Count the lines below that contain the string "This", treating uppercase and lowercase as different, and reply with only that number.
** Begin RECORDED INFORMATION **
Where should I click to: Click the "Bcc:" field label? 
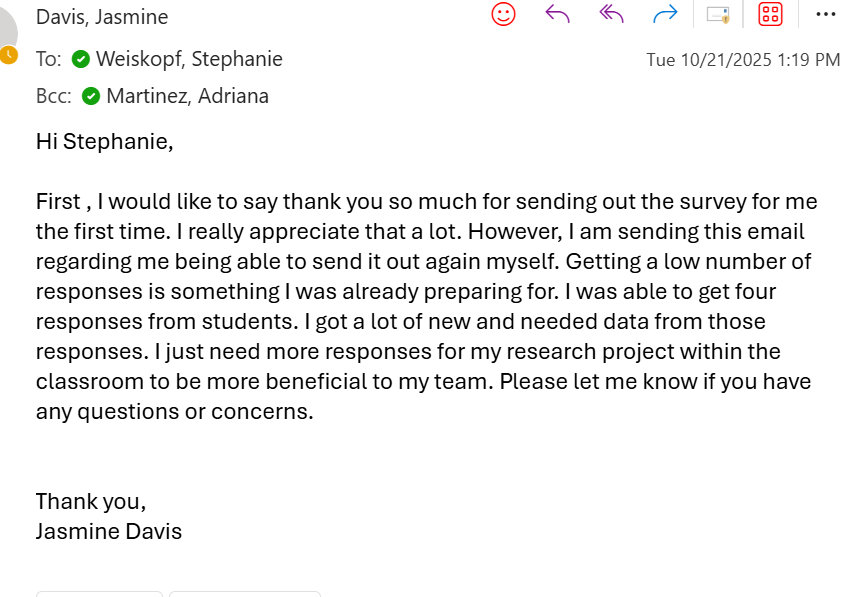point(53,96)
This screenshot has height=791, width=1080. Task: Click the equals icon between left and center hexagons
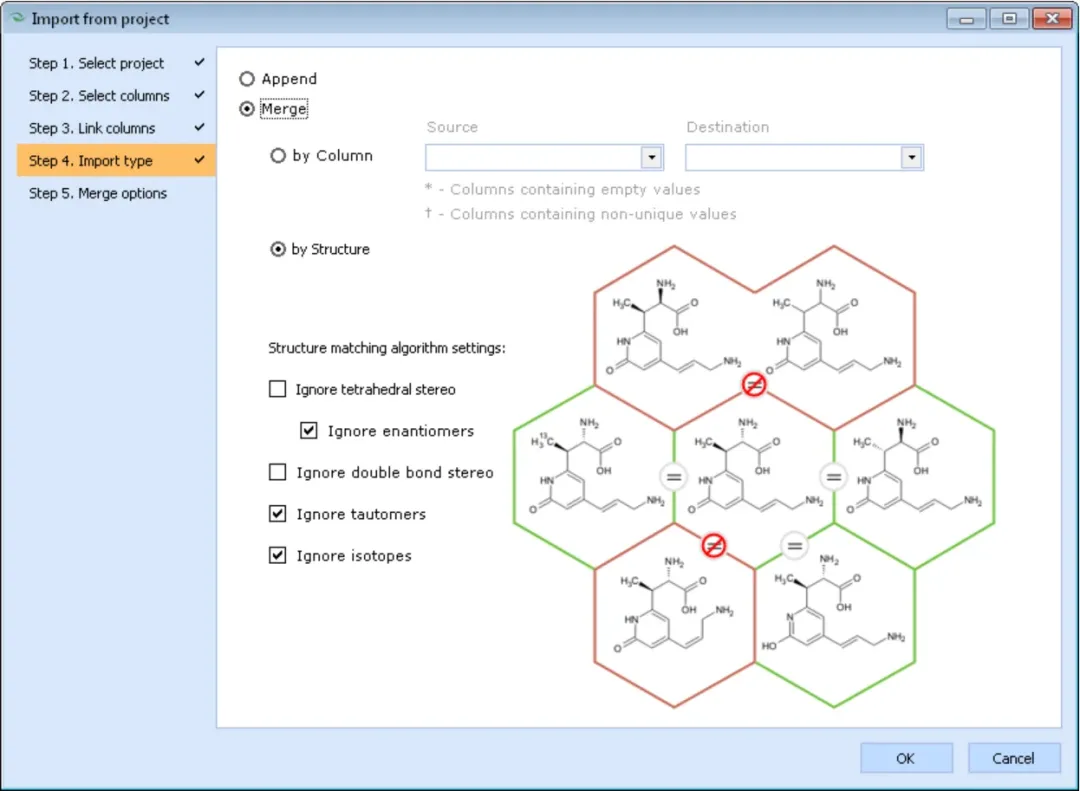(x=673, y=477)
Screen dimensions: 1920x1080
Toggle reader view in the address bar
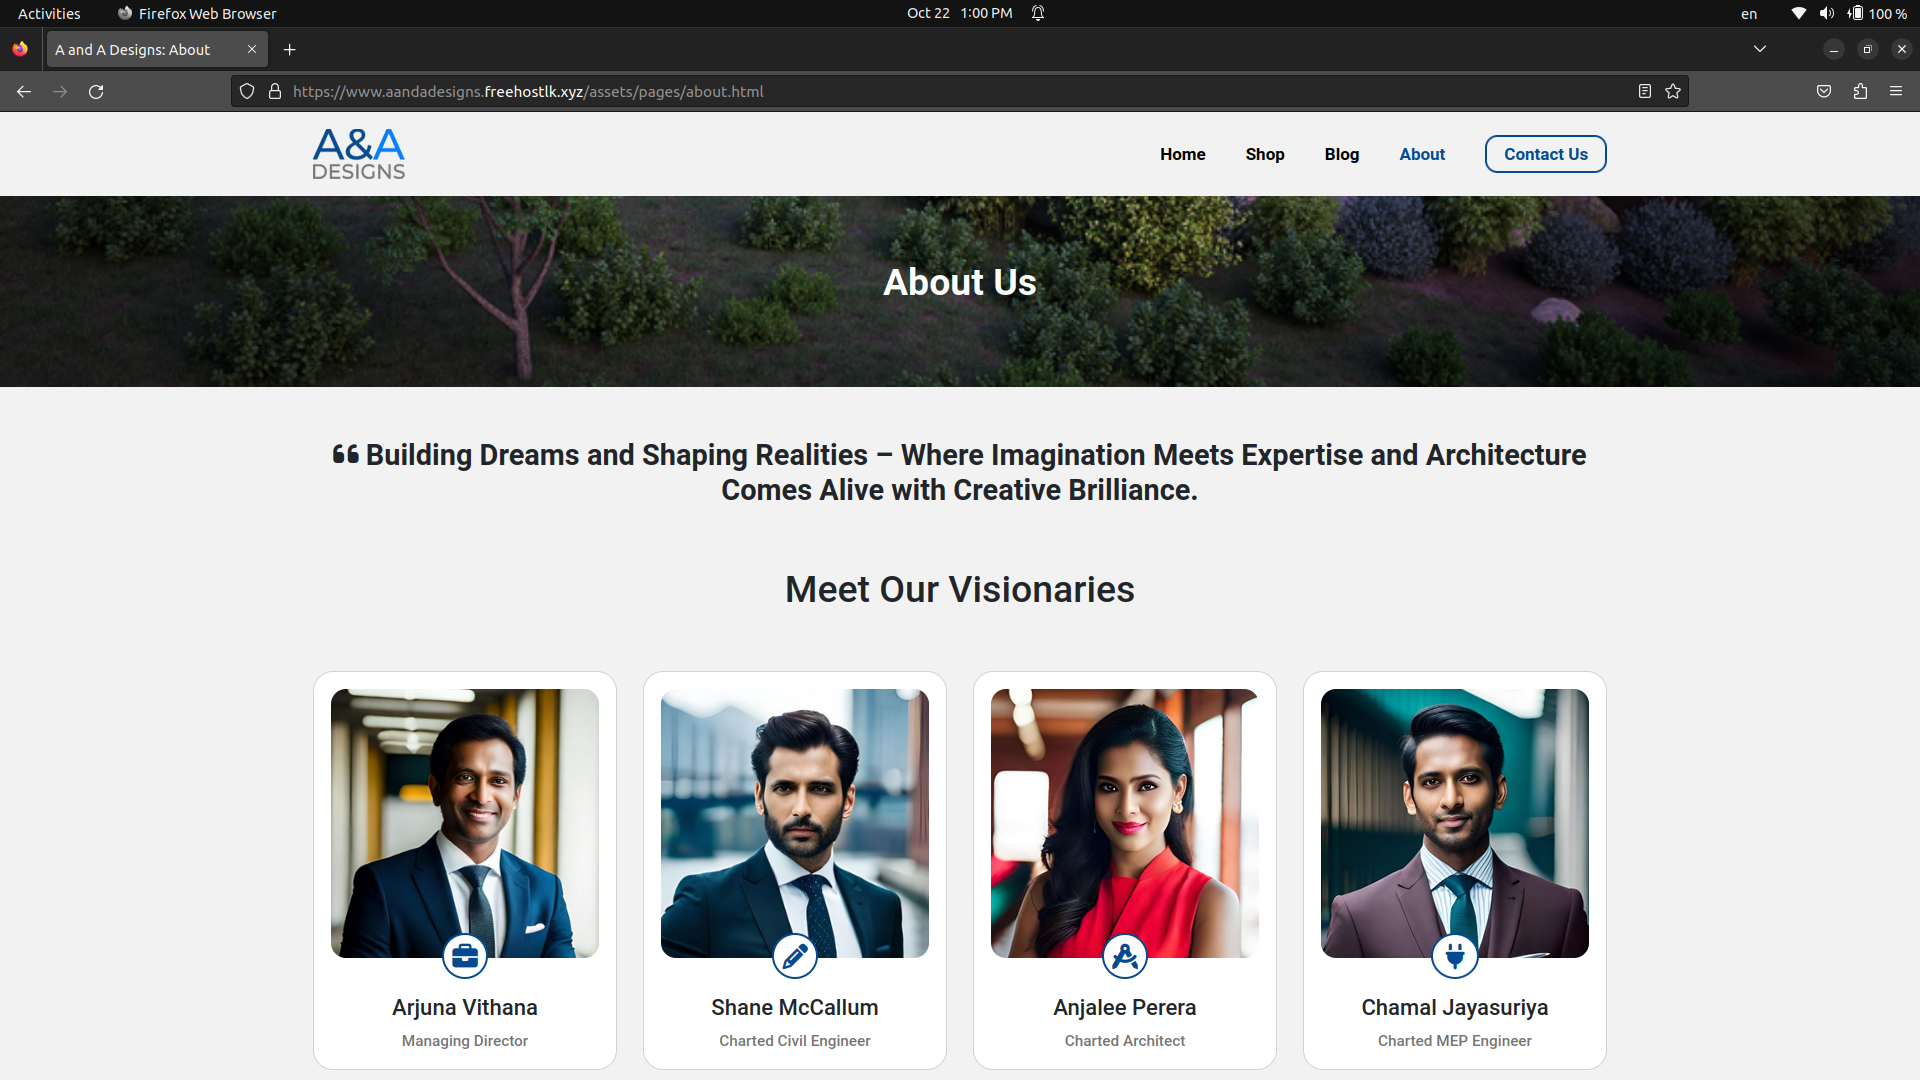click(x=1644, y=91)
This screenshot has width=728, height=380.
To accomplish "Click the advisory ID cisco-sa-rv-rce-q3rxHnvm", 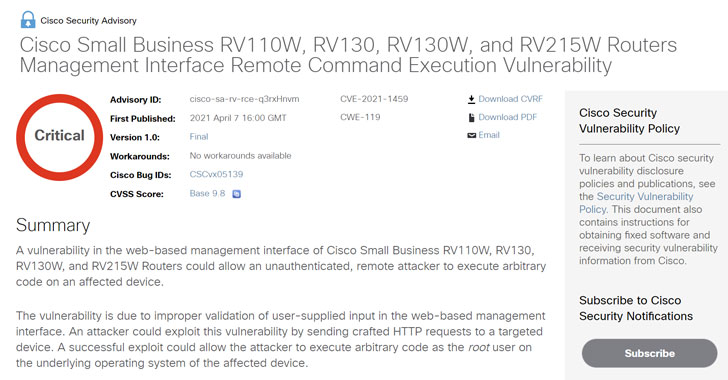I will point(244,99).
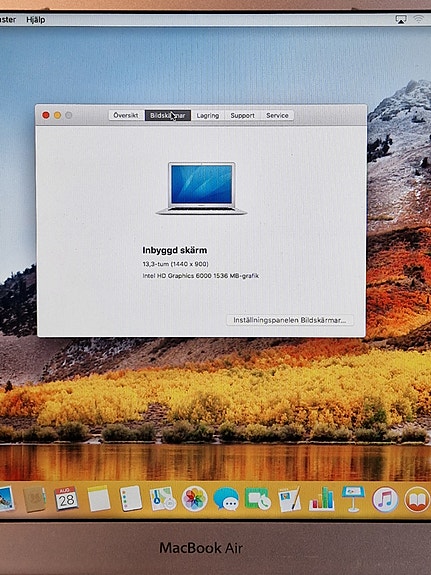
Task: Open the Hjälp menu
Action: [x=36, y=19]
** End RECORDED INFORMATION **
** Begin RECORDED INFORMATION **
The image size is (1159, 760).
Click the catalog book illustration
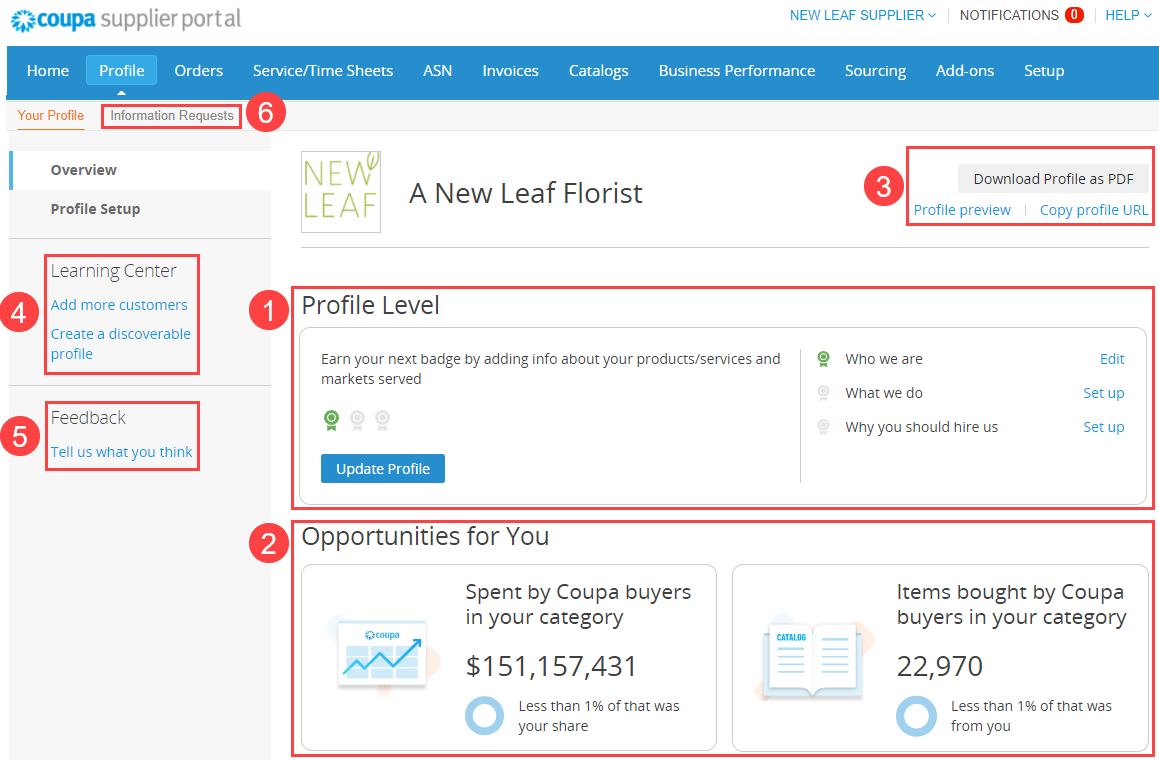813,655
** End RECORDED INFORMATION **
** Begin RECORDED INFORMATION **
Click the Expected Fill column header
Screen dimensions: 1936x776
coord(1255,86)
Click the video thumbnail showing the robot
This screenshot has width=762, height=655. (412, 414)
** End RECORDED INFORMATION **
▶ _THE REPLY_
3